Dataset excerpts
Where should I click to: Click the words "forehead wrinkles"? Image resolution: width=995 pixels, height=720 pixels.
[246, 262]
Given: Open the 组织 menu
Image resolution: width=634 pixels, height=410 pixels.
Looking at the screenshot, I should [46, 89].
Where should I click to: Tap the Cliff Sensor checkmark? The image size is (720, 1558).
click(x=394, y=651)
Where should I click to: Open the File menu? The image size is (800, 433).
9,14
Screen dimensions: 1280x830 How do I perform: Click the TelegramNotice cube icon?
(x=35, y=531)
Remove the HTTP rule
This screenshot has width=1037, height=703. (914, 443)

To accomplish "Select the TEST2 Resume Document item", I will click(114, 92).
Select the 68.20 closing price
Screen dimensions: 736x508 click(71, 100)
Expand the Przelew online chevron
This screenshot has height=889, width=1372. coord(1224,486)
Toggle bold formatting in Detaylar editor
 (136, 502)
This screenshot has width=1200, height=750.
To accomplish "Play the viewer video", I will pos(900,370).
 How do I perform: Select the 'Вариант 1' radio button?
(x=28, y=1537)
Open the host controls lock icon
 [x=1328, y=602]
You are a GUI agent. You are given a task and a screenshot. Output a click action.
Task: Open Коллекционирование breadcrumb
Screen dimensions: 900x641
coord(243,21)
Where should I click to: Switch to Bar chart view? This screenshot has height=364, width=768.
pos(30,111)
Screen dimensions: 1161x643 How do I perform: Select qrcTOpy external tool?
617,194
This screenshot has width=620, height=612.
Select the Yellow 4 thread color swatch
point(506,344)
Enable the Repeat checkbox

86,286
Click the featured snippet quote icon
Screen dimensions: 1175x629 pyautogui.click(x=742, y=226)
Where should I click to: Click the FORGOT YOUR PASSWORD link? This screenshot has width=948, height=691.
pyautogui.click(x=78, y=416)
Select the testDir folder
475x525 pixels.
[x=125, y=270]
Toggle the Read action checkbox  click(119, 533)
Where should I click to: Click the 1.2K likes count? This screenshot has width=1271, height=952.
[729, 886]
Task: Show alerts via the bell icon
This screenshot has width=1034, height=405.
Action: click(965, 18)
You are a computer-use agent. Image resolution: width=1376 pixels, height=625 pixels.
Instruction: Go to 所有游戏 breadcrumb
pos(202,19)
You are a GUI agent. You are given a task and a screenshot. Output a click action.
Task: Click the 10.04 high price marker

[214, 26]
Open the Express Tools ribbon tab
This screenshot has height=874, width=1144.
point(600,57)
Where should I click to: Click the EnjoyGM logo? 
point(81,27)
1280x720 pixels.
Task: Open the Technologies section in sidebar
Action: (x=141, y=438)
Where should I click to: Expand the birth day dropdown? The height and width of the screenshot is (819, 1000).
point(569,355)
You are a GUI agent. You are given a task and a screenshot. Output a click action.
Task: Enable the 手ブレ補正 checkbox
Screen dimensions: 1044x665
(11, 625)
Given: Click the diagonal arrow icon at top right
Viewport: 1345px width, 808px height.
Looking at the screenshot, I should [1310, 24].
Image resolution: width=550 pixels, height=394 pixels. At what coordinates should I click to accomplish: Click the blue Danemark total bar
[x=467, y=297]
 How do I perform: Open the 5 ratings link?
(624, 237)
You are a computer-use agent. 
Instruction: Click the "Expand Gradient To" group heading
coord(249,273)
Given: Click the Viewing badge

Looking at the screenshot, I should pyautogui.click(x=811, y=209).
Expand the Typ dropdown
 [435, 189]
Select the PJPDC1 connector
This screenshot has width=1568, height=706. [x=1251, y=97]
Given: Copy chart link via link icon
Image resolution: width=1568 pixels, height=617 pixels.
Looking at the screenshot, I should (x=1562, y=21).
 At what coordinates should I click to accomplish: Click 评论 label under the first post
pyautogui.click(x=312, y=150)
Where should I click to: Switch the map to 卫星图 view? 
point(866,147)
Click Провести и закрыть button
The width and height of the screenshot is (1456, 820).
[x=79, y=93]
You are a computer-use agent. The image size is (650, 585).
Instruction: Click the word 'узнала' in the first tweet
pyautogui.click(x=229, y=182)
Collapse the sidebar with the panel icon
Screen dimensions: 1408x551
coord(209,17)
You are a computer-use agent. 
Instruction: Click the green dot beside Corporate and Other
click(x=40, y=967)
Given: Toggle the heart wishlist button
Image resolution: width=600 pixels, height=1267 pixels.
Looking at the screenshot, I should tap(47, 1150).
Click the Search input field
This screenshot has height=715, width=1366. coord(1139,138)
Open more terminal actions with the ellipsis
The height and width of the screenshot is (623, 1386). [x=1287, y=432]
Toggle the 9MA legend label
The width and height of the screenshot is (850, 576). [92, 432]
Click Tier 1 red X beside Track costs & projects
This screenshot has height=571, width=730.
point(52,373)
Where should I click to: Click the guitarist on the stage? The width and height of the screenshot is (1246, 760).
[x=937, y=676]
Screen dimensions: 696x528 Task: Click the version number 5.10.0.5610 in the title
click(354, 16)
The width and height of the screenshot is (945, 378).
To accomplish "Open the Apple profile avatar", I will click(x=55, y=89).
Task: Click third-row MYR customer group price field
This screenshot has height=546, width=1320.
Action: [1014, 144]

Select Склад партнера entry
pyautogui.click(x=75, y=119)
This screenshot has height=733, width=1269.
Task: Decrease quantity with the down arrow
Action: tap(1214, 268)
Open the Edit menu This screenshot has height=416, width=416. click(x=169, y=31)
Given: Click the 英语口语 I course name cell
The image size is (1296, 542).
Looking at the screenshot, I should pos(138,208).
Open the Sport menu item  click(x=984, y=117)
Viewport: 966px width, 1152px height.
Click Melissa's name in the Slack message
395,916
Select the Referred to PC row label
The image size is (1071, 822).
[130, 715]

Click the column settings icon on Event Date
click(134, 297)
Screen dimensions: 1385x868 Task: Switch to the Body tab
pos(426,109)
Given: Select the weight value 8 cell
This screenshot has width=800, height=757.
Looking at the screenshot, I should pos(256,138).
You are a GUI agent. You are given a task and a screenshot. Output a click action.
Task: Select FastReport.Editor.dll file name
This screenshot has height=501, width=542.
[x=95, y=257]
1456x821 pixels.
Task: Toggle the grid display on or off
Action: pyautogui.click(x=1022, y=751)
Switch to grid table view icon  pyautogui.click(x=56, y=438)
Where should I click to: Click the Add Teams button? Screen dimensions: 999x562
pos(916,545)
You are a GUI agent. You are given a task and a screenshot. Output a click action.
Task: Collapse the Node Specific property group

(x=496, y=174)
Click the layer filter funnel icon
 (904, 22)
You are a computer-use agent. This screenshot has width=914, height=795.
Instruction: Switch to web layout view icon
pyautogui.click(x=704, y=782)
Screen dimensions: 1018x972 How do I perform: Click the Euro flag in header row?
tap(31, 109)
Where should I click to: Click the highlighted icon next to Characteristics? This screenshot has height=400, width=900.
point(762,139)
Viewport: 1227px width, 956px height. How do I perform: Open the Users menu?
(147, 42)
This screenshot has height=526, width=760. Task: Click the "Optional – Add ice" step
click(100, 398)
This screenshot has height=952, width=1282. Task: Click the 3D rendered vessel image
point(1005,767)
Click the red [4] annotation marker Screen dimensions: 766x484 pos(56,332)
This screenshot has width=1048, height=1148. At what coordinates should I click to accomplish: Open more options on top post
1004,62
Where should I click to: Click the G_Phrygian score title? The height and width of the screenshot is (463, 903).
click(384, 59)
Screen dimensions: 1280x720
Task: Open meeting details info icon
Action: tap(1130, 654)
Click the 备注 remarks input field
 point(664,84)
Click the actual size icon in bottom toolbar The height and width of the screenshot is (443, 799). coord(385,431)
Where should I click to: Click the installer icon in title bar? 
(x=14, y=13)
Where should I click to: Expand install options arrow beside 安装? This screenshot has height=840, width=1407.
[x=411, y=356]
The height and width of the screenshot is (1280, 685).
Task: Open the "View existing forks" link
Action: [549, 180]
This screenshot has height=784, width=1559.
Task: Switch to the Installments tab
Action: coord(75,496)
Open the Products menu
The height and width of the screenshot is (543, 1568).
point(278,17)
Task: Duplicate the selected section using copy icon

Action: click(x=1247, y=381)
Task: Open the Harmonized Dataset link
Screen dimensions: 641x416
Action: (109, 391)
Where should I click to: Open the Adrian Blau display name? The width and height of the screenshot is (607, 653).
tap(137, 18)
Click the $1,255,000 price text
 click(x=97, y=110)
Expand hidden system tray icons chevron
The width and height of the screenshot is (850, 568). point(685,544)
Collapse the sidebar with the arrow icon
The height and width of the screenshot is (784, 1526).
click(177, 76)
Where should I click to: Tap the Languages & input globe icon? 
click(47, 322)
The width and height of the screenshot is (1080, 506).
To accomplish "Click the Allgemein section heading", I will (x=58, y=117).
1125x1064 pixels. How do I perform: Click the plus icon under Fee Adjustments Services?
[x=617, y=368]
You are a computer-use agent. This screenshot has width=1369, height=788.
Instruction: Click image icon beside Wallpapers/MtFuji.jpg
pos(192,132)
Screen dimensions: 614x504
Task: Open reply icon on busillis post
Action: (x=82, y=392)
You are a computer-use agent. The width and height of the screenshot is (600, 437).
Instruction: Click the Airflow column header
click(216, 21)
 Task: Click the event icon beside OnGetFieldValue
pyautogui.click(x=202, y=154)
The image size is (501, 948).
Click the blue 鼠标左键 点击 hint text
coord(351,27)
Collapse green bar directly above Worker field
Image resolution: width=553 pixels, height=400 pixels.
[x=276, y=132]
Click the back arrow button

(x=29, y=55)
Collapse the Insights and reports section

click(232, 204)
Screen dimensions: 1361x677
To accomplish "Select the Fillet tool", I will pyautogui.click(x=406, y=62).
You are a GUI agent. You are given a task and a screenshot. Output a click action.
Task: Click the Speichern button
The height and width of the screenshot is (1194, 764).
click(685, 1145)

EXERCISE OBJECTIVE
Return exactly, and only, the lines above starting at the line that contains "This screenshot has height=546, width=1320." and ending at the line that contains "Given: Select the weight value 8 cell".

SOLUTION TO THIS PROBLEM
This screenshot has height=546, width=1320.
Action: [1014, 144]

Select Склад партнера entry
pyautogui.click(x=75, y=119)
This screenshot has height=733, width=1269.
Task: Decrease quantity with the down arrow
Action: tap(1214, 268)
Open the Edit menu This screenshot has height=416, width=416. click(x=169, y=31)
Given: Click the 英语口语 I course name cell
The image size is (1296, 542).
Looking at the screenshot, I should pos(138,208).
Open the Sport menu item  click(x=984, y=117)
Viewport: 966px width, 1152px height.
Click Melissa's name in the Slack message
395,916
Select the Referred to PC row label
The image size is (1071, 822).
[130, 715]

Click the column settings icon on Event Date
click(134, 297)
Screen dimensions: 1385x868 Task: Switch to the Body tab
pos(426,109)
Given: Select the weight value 8 cell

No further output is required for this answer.